Extracted records
>>

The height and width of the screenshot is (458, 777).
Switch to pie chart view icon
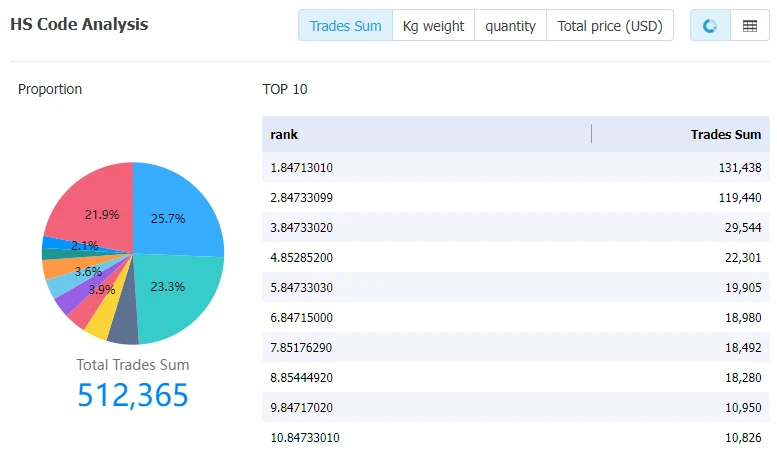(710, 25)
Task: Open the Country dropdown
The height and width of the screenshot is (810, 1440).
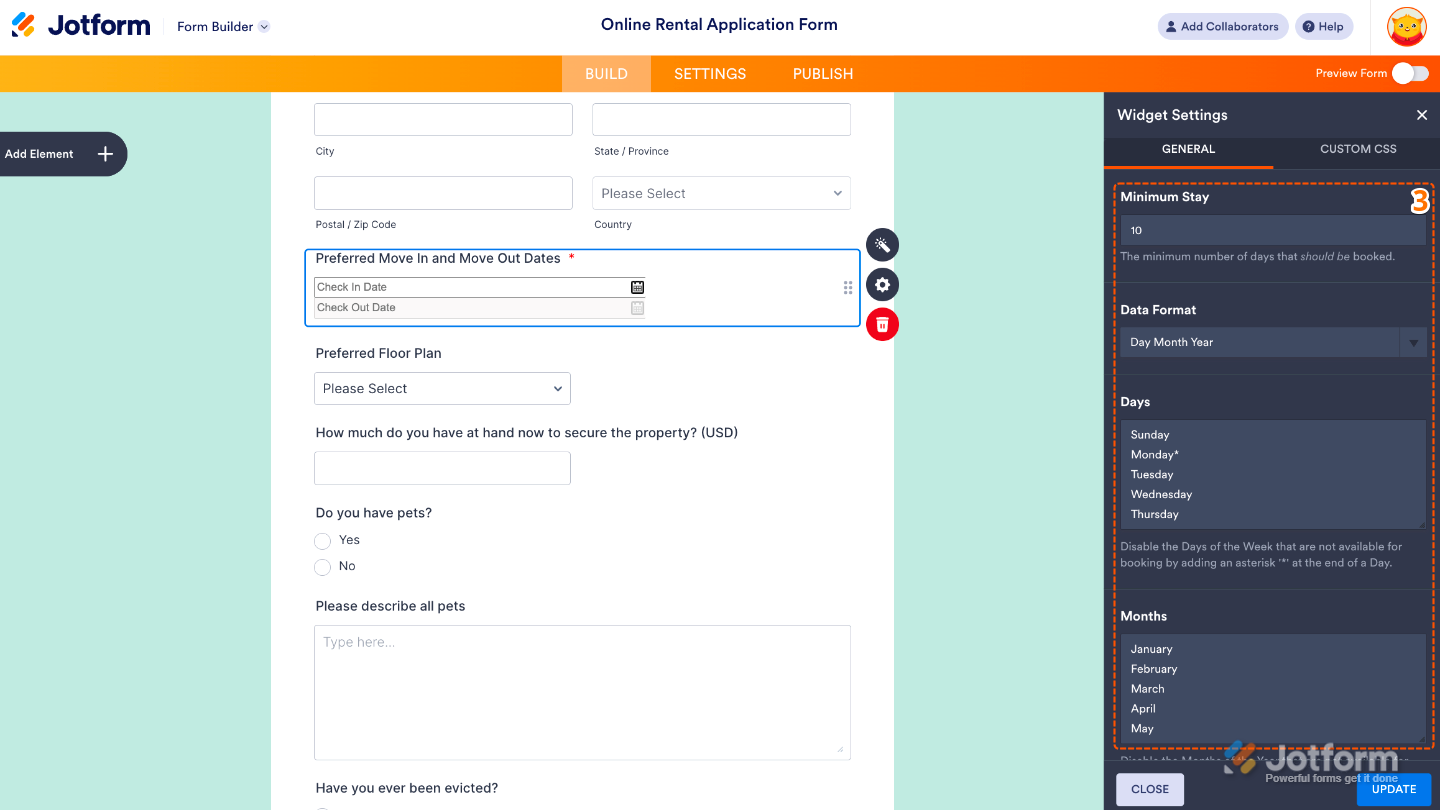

<<

| YOUR GOAL |
Could you retype every record above exactly, leaving the pictures out?

| TASK RESULT |
The height and width of the screenshot is (458, 777).
Switch to pie chart view icon
(710, 25)
Task: Open the Country dropdown
The height and width of the screenshot is (810, 1440).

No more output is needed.